▶ **Exercise directions**: All lines from the one with "Instruction: Show Safari tab overview icon" through the final line of the records below must be written out exactly, with no other text.

====== Dataset extract

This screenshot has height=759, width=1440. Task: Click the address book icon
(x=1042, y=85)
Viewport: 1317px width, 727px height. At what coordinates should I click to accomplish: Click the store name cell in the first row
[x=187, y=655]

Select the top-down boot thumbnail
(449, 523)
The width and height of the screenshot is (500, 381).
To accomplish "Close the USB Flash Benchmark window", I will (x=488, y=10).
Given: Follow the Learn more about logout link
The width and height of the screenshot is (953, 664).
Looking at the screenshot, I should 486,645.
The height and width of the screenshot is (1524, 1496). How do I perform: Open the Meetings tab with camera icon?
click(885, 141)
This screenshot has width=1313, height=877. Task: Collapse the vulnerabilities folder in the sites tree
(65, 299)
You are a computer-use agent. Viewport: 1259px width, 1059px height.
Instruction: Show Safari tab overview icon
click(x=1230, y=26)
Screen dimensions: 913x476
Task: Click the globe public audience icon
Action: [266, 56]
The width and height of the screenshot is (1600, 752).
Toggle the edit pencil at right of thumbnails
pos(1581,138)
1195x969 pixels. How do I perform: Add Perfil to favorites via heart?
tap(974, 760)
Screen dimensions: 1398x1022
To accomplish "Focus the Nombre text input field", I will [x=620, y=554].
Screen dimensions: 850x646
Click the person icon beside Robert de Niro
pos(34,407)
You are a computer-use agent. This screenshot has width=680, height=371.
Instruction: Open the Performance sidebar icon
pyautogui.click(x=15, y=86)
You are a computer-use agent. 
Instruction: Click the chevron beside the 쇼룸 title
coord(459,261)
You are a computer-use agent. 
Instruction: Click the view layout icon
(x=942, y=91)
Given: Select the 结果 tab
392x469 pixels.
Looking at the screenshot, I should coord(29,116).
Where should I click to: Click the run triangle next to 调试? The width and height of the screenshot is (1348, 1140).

============

▶ **Task solution**:
Instruction: Show Safari tab overview icon
click(x=1230, y=26)
Screen dimensions: 913x476
Task: Click the globe public audience icon
Action: [266, 56]
The width and height of the screenshot is (1600, 752).
Toggle the edit pencil at right of thumbnails
pos(1581,138)
1195x969 pixels. How do I perform: Add Perfil to favorites via heart?
tap(974, 760)
Screen dimensions: 1398x1022
To accomplish "Focus the Nombre text input field", I will [x=620, y=554].
Screen dimensions: 850x646
Click the person icon beside Robert de Niro
pos(34,407)
You are a computer-use agent. This screenshot has width=680, height=371.
Instruction: Open the Performance sidebar icon
pyautogui.click(x=15, y=86)
You are a computer-use agent. 
Instruction: Click the chevron beside the 쇼룸 title
coord(459,261)
You are a computer-use agent. 
Instruction: Click the view layout icon
(x=942, y=91)
Given: Select the 结果 tab
392x469 pixels.
Looking at the screenshot, I should coord(29,116).
Where should I click to: Click the run triangle next to 调试? The width and height of the screenshot is (1348, 1140).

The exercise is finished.